:: Records to use ::
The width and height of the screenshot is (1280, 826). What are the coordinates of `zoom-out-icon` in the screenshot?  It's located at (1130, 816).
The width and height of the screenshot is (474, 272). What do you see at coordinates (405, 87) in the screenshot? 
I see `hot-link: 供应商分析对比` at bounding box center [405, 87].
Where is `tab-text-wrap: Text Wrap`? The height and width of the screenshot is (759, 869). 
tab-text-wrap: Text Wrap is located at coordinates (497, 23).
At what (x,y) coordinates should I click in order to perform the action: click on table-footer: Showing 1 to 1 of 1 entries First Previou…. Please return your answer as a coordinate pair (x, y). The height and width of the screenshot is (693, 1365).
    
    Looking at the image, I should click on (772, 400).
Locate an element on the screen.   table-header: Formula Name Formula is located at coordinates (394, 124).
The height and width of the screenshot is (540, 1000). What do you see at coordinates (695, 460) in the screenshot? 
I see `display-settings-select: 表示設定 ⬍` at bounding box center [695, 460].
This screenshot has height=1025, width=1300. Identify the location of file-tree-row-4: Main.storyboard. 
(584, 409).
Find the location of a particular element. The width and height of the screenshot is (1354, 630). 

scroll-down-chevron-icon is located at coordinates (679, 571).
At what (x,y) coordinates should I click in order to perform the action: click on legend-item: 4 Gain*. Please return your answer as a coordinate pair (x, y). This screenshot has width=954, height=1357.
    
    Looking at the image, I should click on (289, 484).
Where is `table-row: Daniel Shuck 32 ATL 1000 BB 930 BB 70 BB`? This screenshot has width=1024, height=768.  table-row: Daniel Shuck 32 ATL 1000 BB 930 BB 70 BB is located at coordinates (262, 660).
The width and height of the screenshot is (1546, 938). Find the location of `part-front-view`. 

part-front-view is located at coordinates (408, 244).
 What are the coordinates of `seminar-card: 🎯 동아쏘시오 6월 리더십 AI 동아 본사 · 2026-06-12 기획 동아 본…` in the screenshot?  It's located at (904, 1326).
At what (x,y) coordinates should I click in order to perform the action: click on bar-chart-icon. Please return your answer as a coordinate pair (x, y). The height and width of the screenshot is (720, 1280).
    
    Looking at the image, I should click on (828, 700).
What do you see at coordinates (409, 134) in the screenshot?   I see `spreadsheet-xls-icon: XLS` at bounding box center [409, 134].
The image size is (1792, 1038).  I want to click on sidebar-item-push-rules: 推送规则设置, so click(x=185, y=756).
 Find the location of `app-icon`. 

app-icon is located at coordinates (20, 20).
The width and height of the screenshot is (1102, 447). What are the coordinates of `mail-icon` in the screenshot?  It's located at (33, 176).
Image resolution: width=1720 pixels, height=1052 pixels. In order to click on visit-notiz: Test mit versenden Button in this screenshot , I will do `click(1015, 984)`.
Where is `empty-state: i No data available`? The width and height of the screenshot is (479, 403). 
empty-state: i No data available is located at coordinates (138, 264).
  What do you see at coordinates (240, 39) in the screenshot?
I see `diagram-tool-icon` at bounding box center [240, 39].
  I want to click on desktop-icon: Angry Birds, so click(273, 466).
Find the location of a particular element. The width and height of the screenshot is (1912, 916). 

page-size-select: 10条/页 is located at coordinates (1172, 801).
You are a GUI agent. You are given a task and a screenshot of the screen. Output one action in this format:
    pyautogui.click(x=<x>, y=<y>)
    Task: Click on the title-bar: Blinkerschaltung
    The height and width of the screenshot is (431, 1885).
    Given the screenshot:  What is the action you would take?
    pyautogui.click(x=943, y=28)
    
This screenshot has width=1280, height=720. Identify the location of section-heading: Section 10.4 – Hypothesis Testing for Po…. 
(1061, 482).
:::
** To do **
Set out every line of the items above as a Markdown table with two columns, Row and Line, numbering the rows and leaving out blank lines.

** Answer **
| Row | Line |
|---|---|
| 1 | The width and height of the screenshot is (1280, 826). What are the coordinates of `zoom-out-icon` in the screenshot?  It's located at (1130, 816). |
| 2 | The width and height of the screenshot is (474, 272). What do you see at coordinates (405, 87) in the screenshot?  |
| 3 | I see `hot-link: 供应商分析对比` at bounding box center [405, 87]. |
| 4 | Where is `tab-text-wrap: Text Wrap`? The height and width of the screenshot is (759, 869).  |
| 5 | tab-text-wrap: Text Wrap is located at coordinates (497, 23). |
| 6 | At what (x,y) coordinates should I click in order to perform the action: click on table-footer: Showing 1 to 1 of 1 entries First Previou…. Please return your answer as a coordinate pair (x, y). The height and width of the screenshot is (693, 1365). |
| 7 |     Looking at the image, I should click on (772, 400). |
| 8 | Locate an element on the screen.   table-header: Formula Name Formula is located at coordinates (394, 124). |
| 9 | The height and width of the screenshot is (540, 1000). What do you see at coordinates (695, 460) in the screenshot?  |
| 10 | I see `display-settings-select: 表示設定 ⬍` at bounding box center [695, 460]. |
| 11 | This screenshot has height=1025, width=1300. Identify the location of file-tree-row-4: Main.storyboard.  |
| 12 | (584, 409). |
| 13 | Find the location of a particular element. The width and height of the screenshot is (1354, 630).  |
| 14 | scroll-down-chevron-icon is located at coordinates (679, 571). |
| 15 | At what (x,y) coordinates should I click in order to perform the action: click on legend-item: 4 Gain*. Please return your answer as a coordinate pair (x, y). This screenshot has width=954, height=1357. |
| 16 |     Looking at the image, I should click on (289, 484). |
| 17 | Where is `table-row: Daniel Shuck 32 ATL 1000 BB 930 BB 70 BB`? This screenshot has width=1024, height=768.  table-row: Daniel Shuck 32 ATL 1000 BB 930 BB 70 BB is located at coordinates (262, 660). |
| 18 | The width and height of the screenshot is (1546, 938). Find the location of `part-front-view`.  |
| 19 | part-front-view is located at coordinates (408, 244). |
| 20 |  What are the coordinates of `seminar-card: 🎯 동아쏘시오 6월 리더십 AI 동아 본사 · 2026-06-12 기획 동아 본…` in the screenshot?  It's located at (904, 1326). |
| 21 | At what (x,y) coordinates should I click in order to perform the action: click on bar-chart-icon. Please return your answer as a coordinate pair (x, y). The height and width of the screenshot is (720, 1280). |
| 22 |     Looking at the image, I should click on (828, 700). |
| 23 | What do you see at coordinates (409, 134) in the screenshot?   I see `spreadsheet-xls-icon: XLS` at bounding box center [409, 134]. |
| 24 | The image size is (1792, 1038).  I want to click on sidebar-item-push-rules: 推送规则设置, so click(x=185, y=756). |
| 25 |  Find the location of `app-icon`.  |
| 26 | app-icon is located at coordinates (20, 20). |
| 27 | The width and height of the screenshot is (1102, 447). What are the coordinates of `mail-icon` in the screenshot?  It's located at (33, 176). |
| 28 | Image resolution: width=1720 pixels, height=1052 pixels. In order to click on visit-notiz: Test mit versenden Button in this screenshot , I will do `click(1015, 984)`. |
| 29 | Where is `empty-state: i No data available`? The width and height of the screenshot is (479, 403).  |
| 30 | empty-state: i No data available is located at coordinates (138, 264). |
| 31 |   What do you see at coordinates (240, 39) in the screenshot? |
| 32 | I see `diagram-tool-icon` at bounding box center [240, 39]. |
| 33 |   I want to click on desktop-icon: Angry Birds, so click(273, 466). |
| 34 | Find the location of a particular element. The width and height of the screenshot is (1912, 916).  |
| 35 | page-size-select: 10条/页 is located at coordinates (1172, 801). |
| 36 | You are a GUI agent. You are given a task and a screenshot of the screen. Output one action in this format: |
| 37 |     pyautogui.click(x=<x>, y=<y>) |
| 38 |     Task: Click on the title-bar: Blinkerschaltung |
| 39 |     The height and width of the screenshot is (431, 1885). |
| 40 |     Given the screenshot:  What is the action you would take? |
| 41 |     pyautogui.click(x=943, y=28) |
| 42 | This screenshot has width=1280, height=720. Identify the location of section-heading: Section 10.4 – Hypothesis Testing for Po….  |
| 43 | (1061, 482). |